## TRY IT:
I'd like an exact copy of every line from the start of the entries below through the line containing "Given: Uncheck the レセプト添付資料用薬剤 checkbox", please.

## EXTRACTED MATERIAL:
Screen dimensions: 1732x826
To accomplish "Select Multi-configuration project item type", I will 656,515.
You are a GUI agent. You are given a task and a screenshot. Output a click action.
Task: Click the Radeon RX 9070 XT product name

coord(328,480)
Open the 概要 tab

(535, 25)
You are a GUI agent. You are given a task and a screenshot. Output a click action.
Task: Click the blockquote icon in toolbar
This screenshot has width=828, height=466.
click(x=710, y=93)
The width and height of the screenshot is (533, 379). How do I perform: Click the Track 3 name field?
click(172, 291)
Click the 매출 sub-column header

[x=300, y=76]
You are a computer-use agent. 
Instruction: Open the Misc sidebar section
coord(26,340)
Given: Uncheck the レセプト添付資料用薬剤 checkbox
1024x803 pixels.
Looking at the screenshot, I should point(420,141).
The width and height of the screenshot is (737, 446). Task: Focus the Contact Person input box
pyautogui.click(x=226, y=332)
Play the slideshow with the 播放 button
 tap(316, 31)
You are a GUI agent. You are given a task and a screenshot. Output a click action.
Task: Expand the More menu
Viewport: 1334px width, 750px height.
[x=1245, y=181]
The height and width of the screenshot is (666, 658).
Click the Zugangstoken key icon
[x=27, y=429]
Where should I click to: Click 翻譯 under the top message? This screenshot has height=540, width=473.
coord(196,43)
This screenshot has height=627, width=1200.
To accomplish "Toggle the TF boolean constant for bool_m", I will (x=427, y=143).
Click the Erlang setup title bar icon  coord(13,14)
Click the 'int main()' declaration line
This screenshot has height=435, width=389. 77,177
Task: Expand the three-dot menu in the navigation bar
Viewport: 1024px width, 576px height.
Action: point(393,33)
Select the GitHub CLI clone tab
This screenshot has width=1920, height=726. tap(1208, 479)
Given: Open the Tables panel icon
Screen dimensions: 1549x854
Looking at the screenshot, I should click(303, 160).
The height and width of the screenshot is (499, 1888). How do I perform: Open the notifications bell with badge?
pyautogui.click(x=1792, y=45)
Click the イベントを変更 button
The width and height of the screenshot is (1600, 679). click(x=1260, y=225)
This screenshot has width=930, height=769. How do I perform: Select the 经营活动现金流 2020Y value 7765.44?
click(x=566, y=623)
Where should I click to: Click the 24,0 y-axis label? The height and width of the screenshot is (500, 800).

## RESPONSE TO THE EXERCISE:
Screen dimensions: 1732x826
To accomplish "Select Multi-configuration project item type", I will 656,515.
You are a GUI agent. You are given a task and a screenshot. Output a click action.
Task: Click the Radeon RX 9070 XT product name

coord(328,480)
Open the 概要 tab

(535, 25)
You are a GUI agent. You are given a task and a screenshot. Output a click action.
Task: Click the blockquote icon in toolbar
This screenshot has width=828, height=466.
click(x=710, y=93)
The width and height of the screenshot is (533, 379). How do I perform: Click the Track 3 name field?
click(172, 291)
Click the 매출 sub-column header

[x=300, y=76]
You are a computer-use agent. 
Instruction: Open the Misc sidebar section
coord(26,340)
Given: Uncheck the レセプト添付資料用薬剤 checkbox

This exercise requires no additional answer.